====== Selected passage
You are viewing a plain text version of this content. The canonical link for it is here.
Posted to issues@spark.apache.org by "Hyukjin Kwon (Jira)" <ji...@apache.org> on 2019/10/08 05:42:19 UTC
[jira] [Resolved] (SPARK-24293) Serialized shuffle supports mapSideCombine

     [ https://issues.apache.org/jira/browse/SPARK-24293?page=com.atlassian.jira.plugin.system.issuetabpanels:all-tabpanel ]

Hyukjin Kwon resolved SPARK-24293.
----------------------------------
    Resolution: Incomplete

> Serialized shuffle supports mapSideCombine
> ------------------------------------------
>
>                 Key: SPARK-24293
>                 URL: https://issues.apache.org/jira/browse/SPARK-24293
>             Project: Spark
>          Issue Type: Brainstorming
>          Components: Shuffle
>    Affects Versions: 2.3.0
>            Reporter: Xianjin YE
>            Priority: Major
>              Labels: bulk-closed
>
> While doing research on integrating my company's internal Shuffle Service with Spark, I found it is possible to support mapSideCombine with serialized shuffle.
> The simple idea is that the `UnsafeShuffleWriter` uses a `Combiner` to accumulate records when mapSideCombine is required before inserting into `ShuffleExternalSorter`. The `Combiner` will tracking it's memory usage or elements accumulated and is never spilled. When the `Combiner` accumulates enough records(varied by different strategies), the accumulated (K, C) pairs are then inserted into the `ShuffleExternalSorter`.  After that, the `Combiner` is reset to empty state.
============
Exercise objective =
Answer from the SPARK-24293 issue notice:
(a) What resolution was recorded?
(b) Which version is listed as affected?
(c) After the accumulated (K, C) pairs are inserted into the `ShuffleExternalSorter`, what happens to the `Combiner`?
====== Provided data
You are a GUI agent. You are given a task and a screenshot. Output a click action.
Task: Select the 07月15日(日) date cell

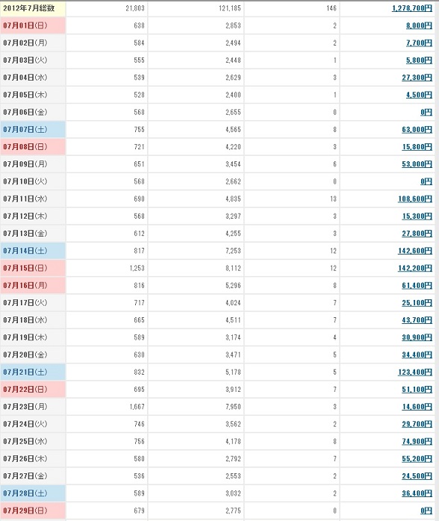33,268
============
Task solution =
(a) Incomplete
(b) 2.3.0
(c) It is reset to an empty state.